• GIVEN DATA:
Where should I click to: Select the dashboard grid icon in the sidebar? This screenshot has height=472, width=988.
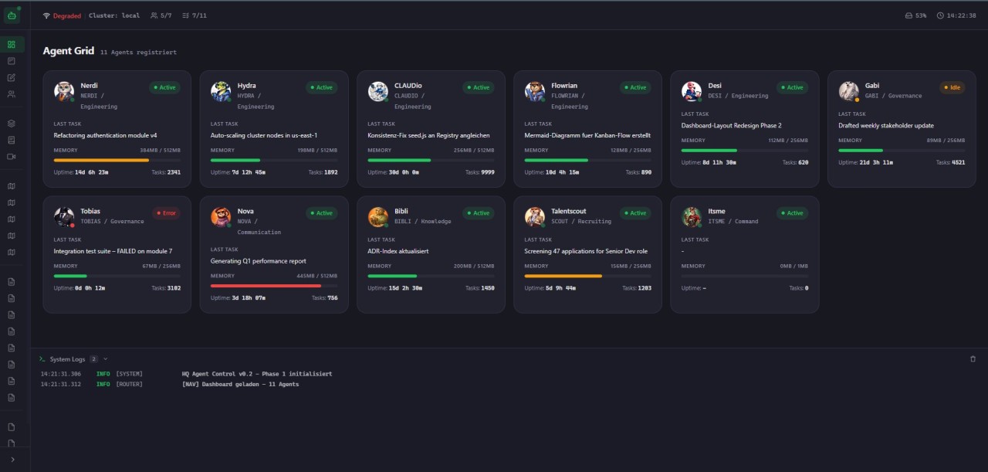click(11, 44)
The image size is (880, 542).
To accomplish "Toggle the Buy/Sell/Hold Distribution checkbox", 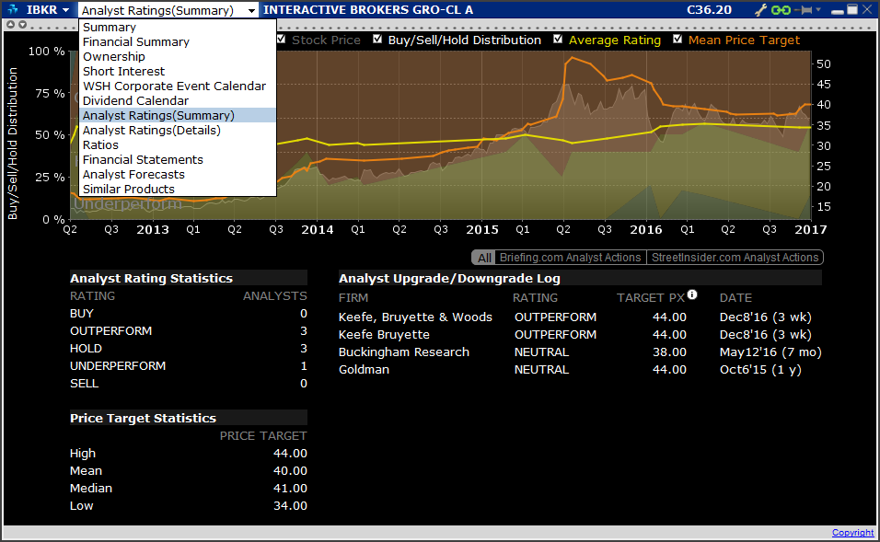I will [x=377, y=40].
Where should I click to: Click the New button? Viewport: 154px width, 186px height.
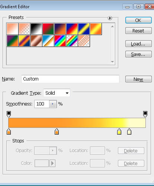(x=138, y=79)
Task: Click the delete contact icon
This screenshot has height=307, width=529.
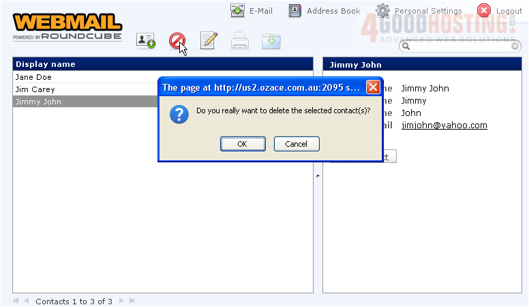Action: click(177, 41)
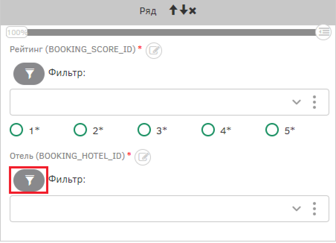
Task: Move row down with down arrow
Action: pyautogui.click(x=184, y=10)
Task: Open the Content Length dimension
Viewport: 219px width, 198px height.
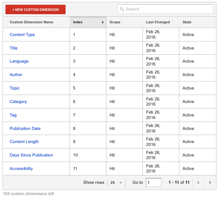Action: coord(24,142)
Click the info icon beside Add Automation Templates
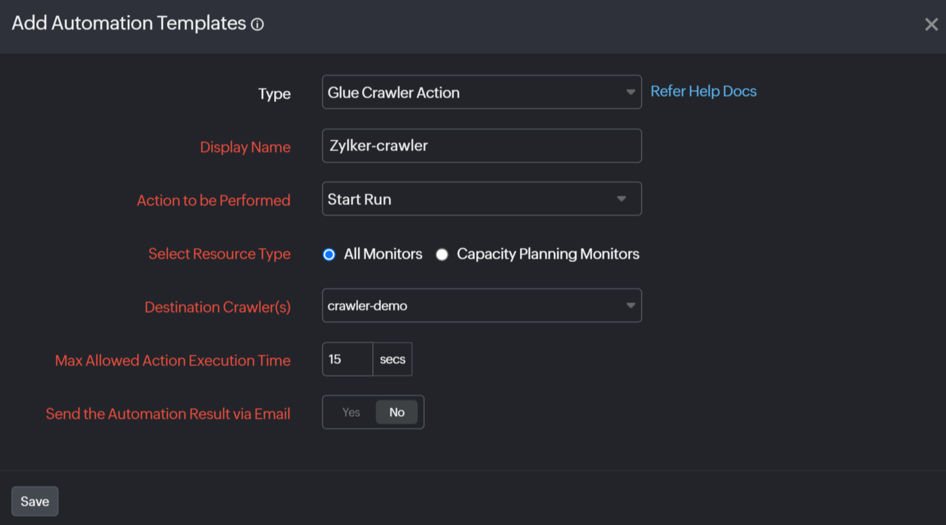This screenshot has height=525, width=946. click(258, 25)
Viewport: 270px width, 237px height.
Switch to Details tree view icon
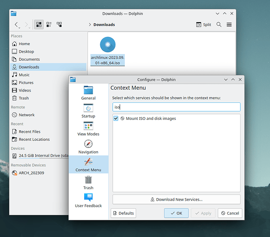[59, 25]
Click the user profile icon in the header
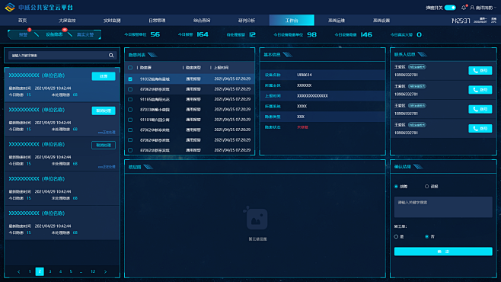Image resolution: width=501 pixels, height=282 pixels. click(x=472, y=8)
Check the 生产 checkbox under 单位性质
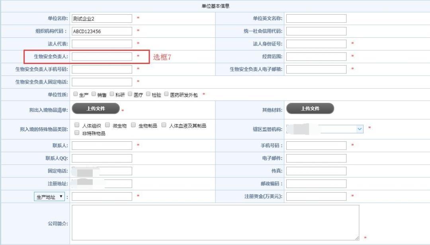 (x=75, y=94)
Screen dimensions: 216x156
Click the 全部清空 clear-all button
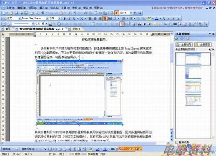[x=203, y=45]
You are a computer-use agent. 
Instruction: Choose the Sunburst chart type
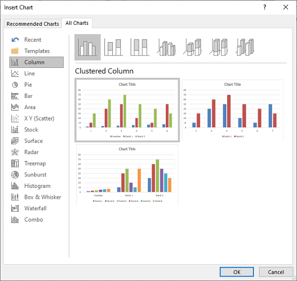pos(36,174)
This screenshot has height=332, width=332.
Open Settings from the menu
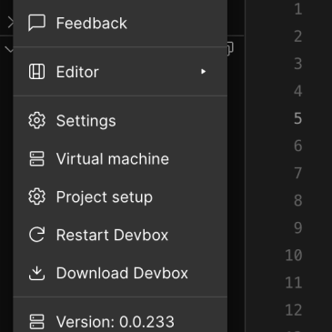tap(86, 121)
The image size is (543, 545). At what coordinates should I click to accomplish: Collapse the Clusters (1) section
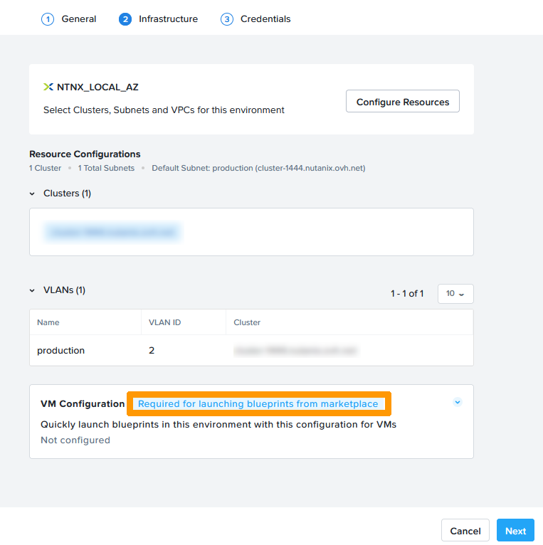[32, 194]
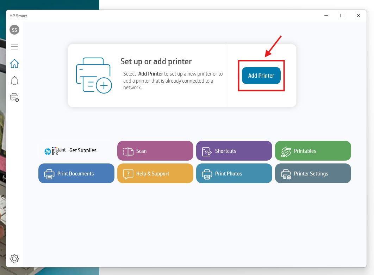This screenshot has height=275, width=374.
Task: Select the Print Photos tile
Action: click(234, 173)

• BRIEF: Could you give again precisely the lines from the one containing "Open Settings from the menu" through the final line of the material above, both included, and no others, dropping the pictures?

• WRITTEN SOLUTION:
Open Settings from the menu
tap(86, 121)
The image size is (543, 545). At what coordinates should I click to accomplish: Collapse the Clusters (1) section
[32, 194]
This screenshot has height=275, width=374.
Task: Select the Print Photos tile
Action: click(234, 173)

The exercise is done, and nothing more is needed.